We are hostage to this moment. And while we wait, a tsunami of hate sends wave after crushing wave over us. In the three months following Oct. 7, ADL tracked 5,204 antisemitic incidents in the U.S. – more than any entire year on record. These incidents are happening all around us – at our homes, jobs, synagogues, and in our children’s classrooms – interrupting our lives with the painful reminder of just how alive and well this ancient hatred remains. And we are feeling it, daily; it’s impossible to ignore. Our news and social media feeds are flooded with hate. And, of course, many of us have experienced it firsthand.  Myself included.
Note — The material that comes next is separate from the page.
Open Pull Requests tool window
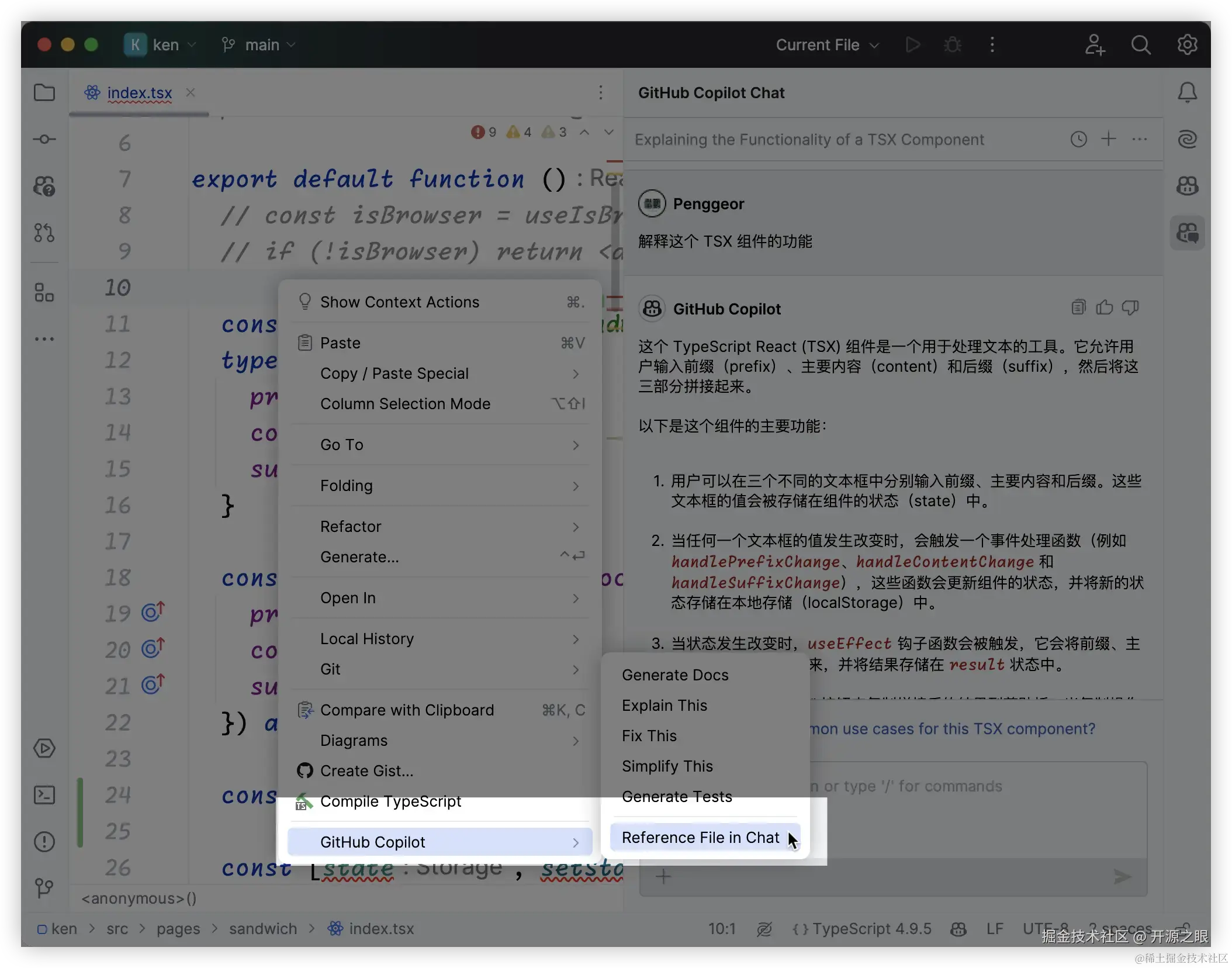The height and width of the screenshot is (968, 1232). click(x=44, y=233)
Just a few weeks after Oct, 7, I was about to perform with my band, looking forward to a joyful night of music with friends and family, when hateful antisemitic texts popped up on my phone. They were from a woman whose apartment my family rented with another Jewish family for a long weekend not long before; she apologized, claiming she “accidentally” sent them to me, intending them for another “Sara.”  A few months ago, I was walking to a meeting in Boston with a visibly Jewish colleague and we were called out to by a group of young men sitting nearby, something about “Jews” and “money.” Of course, these are just two relatively small incidents. They are nowhere close to the worst of what we see daily in Massachusetts, in New England, and throughout the country. But every one of these hate incidents inflicts pain, and that pain ripples through the Jewish community.

And rather than feeling supported and held close in this deeply painful time, so many Jews report feeling isolated and alone. Their experiences invisible or misunderstood by non-Jewish friends and neighbors. I have felt it myself. It is perhaps not surprising that many of our friends refrain from speaking out. The war and the history leading up to it are immensely complicated. Two peoples with vastly different narratives; decades of complex geopolitics, where every conceivable fact is disputed. But while it may be difficult to find much uncontroversial terrain, it should be easy to recognize that two communities are suffering in this moment; we should be able to hold those two truths at once. Supporting your Jewish friends does not mean dismissing the suffering of Palestinians. That is not the cost of admission. We need you, our friends, to be allies. To stand with us. And to speak out against the avalanche of hate coming at us.

Sara Colb is the deputy director of ADL New England. Prior to ADL, Colb was an Assistant Attorney General at the Massachusetts Attorney General’s Office for nearly eight years, serving in the Civil Rights and Trial Divisions. In these roles she conducted investigations and brought enforcement actions under state civil rights laws, and represented the Commonwealth and its agencies in a variety of affirmative and defensive litigation matters.